Inem terhenyak ketika jeritan guntur menusuk telingnya. Anaknya ikut terhenyak lalu berhambur ke dadanya. Muningal kembali terbayang dalam bola mata Inem yang legam. Buliran air di mata  Inem remang-remang buncah. Malam selaksa petir dan guntur tak henti- henti berteriak. Berkali-kali Inem membayangkan, Muningal di tengah laut sana dalam kondisi kedinginan. Belum lagi ombak yang mengulung-gulung dan petir di tengah laut menyibak lautan hingga terpecah belah. Tidak! Lindungilah dia, Ya Allah! Inem resah. Dalam hatinya berbalut kalut.

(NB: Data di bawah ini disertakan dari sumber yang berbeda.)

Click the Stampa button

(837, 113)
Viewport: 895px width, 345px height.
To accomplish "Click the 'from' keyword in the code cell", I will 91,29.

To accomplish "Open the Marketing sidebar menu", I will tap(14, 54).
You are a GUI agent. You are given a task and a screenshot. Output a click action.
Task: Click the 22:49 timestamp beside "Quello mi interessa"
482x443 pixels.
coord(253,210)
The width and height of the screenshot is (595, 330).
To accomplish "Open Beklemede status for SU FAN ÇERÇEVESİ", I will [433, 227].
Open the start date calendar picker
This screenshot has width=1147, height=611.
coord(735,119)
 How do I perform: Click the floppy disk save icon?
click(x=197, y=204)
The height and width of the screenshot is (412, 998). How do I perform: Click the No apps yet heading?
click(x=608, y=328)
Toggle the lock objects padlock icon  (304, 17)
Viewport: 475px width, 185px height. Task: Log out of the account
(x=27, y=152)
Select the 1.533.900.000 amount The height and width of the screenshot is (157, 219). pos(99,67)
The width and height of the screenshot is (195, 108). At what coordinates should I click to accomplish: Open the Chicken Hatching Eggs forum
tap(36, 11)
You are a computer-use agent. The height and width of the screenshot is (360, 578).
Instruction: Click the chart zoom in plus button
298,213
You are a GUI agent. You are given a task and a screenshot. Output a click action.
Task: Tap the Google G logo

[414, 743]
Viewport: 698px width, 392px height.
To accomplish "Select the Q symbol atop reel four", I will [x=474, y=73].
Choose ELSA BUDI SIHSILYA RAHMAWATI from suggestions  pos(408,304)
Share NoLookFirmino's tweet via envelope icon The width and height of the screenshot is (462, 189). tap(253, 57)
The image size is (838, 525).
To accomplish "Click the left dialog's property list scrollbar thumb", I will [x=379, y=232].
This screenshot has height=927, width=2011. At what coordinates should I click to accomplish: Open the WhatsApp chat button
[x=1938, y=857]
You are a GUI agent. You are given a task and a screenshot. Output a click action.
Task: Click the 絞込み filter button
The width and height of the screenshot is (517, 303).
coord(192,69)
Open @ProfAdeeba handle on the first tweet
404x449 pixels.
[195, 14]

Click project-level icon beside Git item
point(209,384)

 Malam merambat seperti ular[2]. Usai shalat isya’, bersama anak-anak, Inem langsung menarik selimut. Anak-anak Inem tidur dalam satu ranjang. Sedangkan Inem tidur di ranjang sebelah kirinya. Malam itu, Inem tidak punya pilihan untuk meratapi nasib kesendiriannya. Inem ingin tidur. Apalagi bila lampu padam. Dia merasa harus mengawali tidurnya. Hanya teplok yang berpendar-pendar dengan cahaya mungilnya. Berkilauan. Ditambah asap hitam di ujung api mengepul meliar ke segala penjuru arah. Bak tarian penari dalam ludruk.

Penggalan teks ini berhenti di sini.